[DOCUMENT TEXT]
Vermont Barn, c. 1947, oil on canvas, 18 x 22 inches, signed with the location “Vermont” lower left; exhibited at Poray’s solo exhibition at Hartwell Galleries, Los Angeles, California, November 1947 (see Reuter, Herman, At the Galleries, Los Angeles Evening Citizen News, November 8, 1947)


$3,500


About the Painting

Vermont Barn is among the best of Stan Poray’s late works. After achieving renown in California for his detailed Oriental still lifes, Poray returned to the landscape painting tradition toward the end of his life. In a very positive review of one of Poray’s solo exhibitions in 1947, the art critic for the Los Angeles Evening Citizen News, called special attention to Vermont Barn, “Exceptional clarity of color, shrewdly distributed, plus strict adherence to an individual point of view, mark a handsome exhibition of oils which Stan Poray has hung at the Harwell Galleries . . . The excellence throughout, high as it is, is enhanced still further by three more-than exceptional pieces: ‘Vermount Barn,’ a sunny unusually creative canvas . . . Not the least of the merits of these canvases is the pinterlike attention given, in a majority of them, to three-dimensional modeling.” Vermont Barn is a wonderful late American Scene painting which approaches its subject with the same gusto as Luigi Lucioni’s rural architectural works from the same period and geography.

[REQUIREMENTS]
(a) In the text about the painting Vermont Barn, what are the dimensions of the canvas?
(b) Resume the text about the painting Vermont Barn after its last sentence.
The lines that come next are separate material, unrelated to the text about the painting.

[PROVIDED DATA]
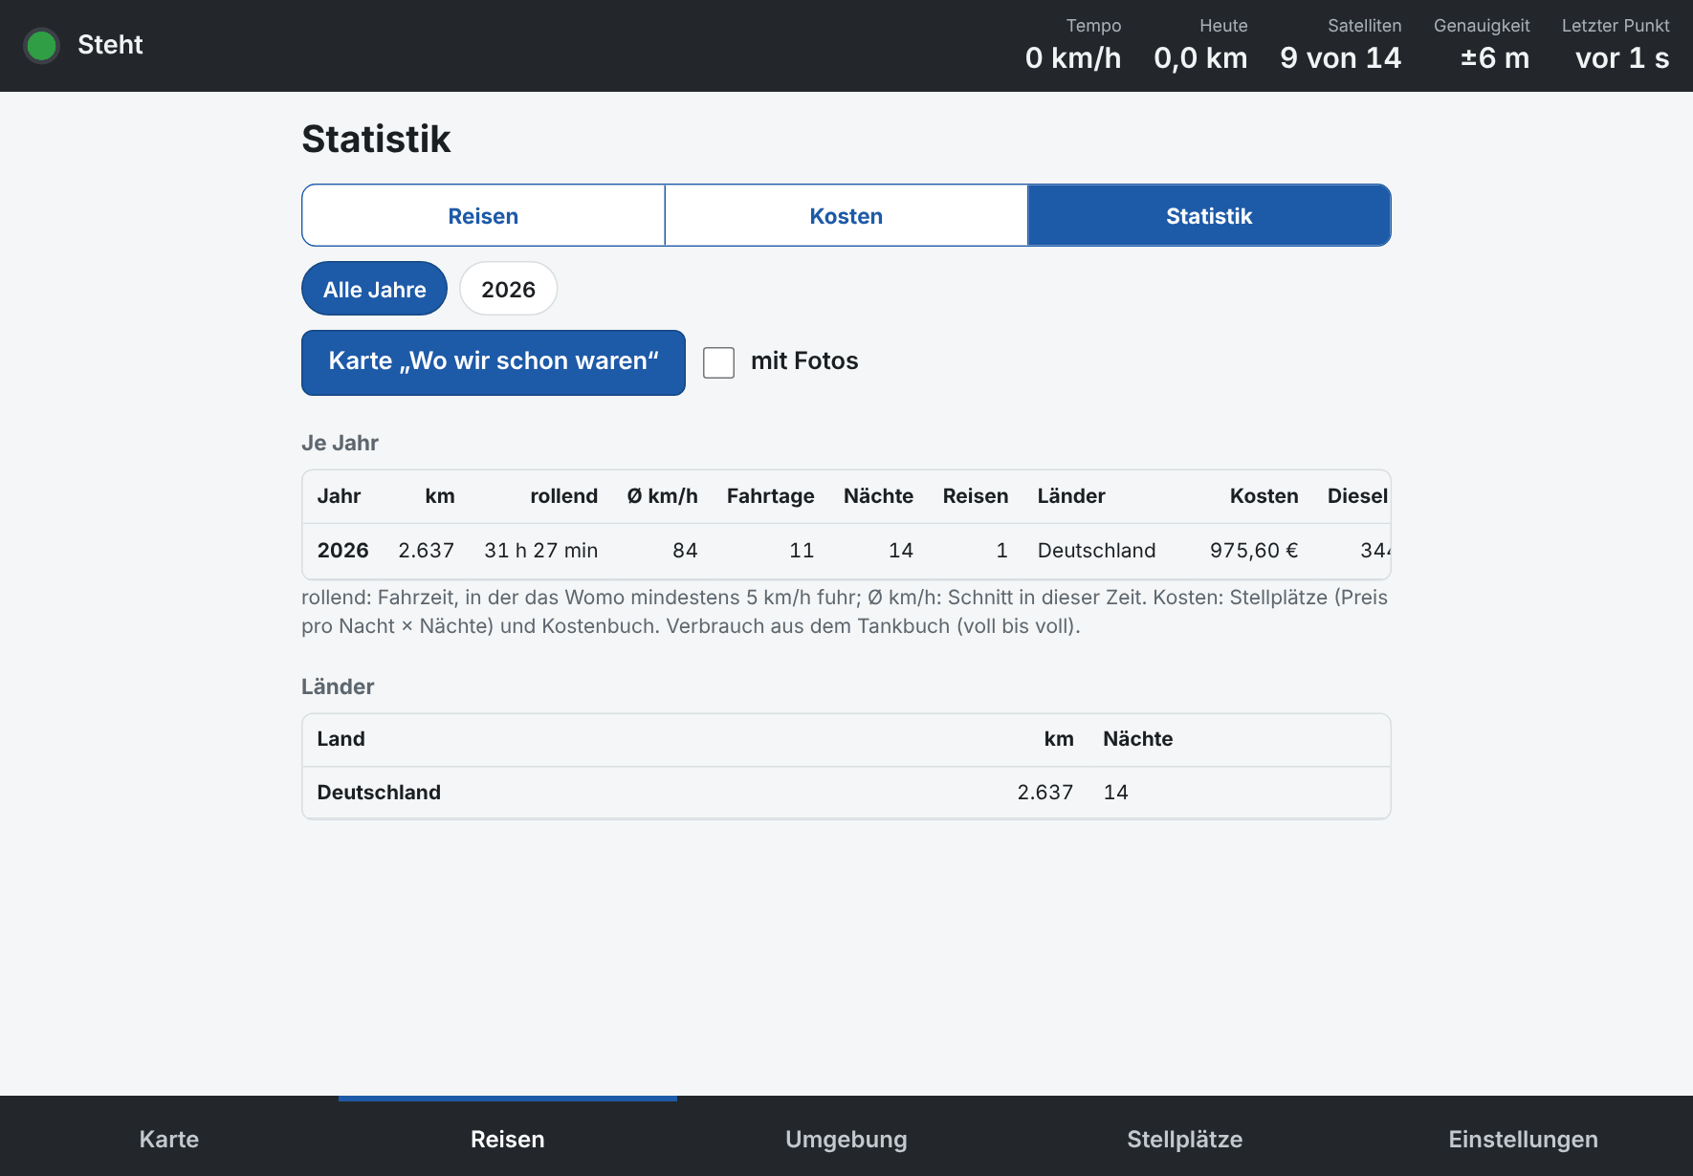Open Stellplätze in bottom navigation

click(1185, 1138)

[THE REPLIES]
(a) 18 x 22 inches

(b)
About the Artist

Stan Poray was a painter, illustrator and art instructor who spent most of his adult life living and working in the Los Angeles area. Poray was born to a noble family in Krakow, Poland. His father was a landscape painter. Stan Poray studied art at the Academy of Fine Arts in Krakow and later in Paris. In the aftermath of the Russian Revolution, he moved to Asia where he painted members of the Imperial family and other white Russians. Poray then moved to Los Angeles in 1921 where he quickly became established in the southern California art scene. During the 1920s, Poray specialized in depicting landscapes, coastal scenes, and California’s missions. Later, Poray began to add meticulous Asian-influenced still life paintings to his oeuvre. Poray also portrayed scenes from his travels, including in the American northeast. Throughout his career, Poray exhibited extensively, including at the Los Angeles County Museum, Stendahl Gallery (Los Angeles), the Fogg Museum (Harvard), the Golden Gate International Exhibition, the Detroit Institute of Art and various other California venues. Poray is listed in Who was Who in American Art and all other standard references.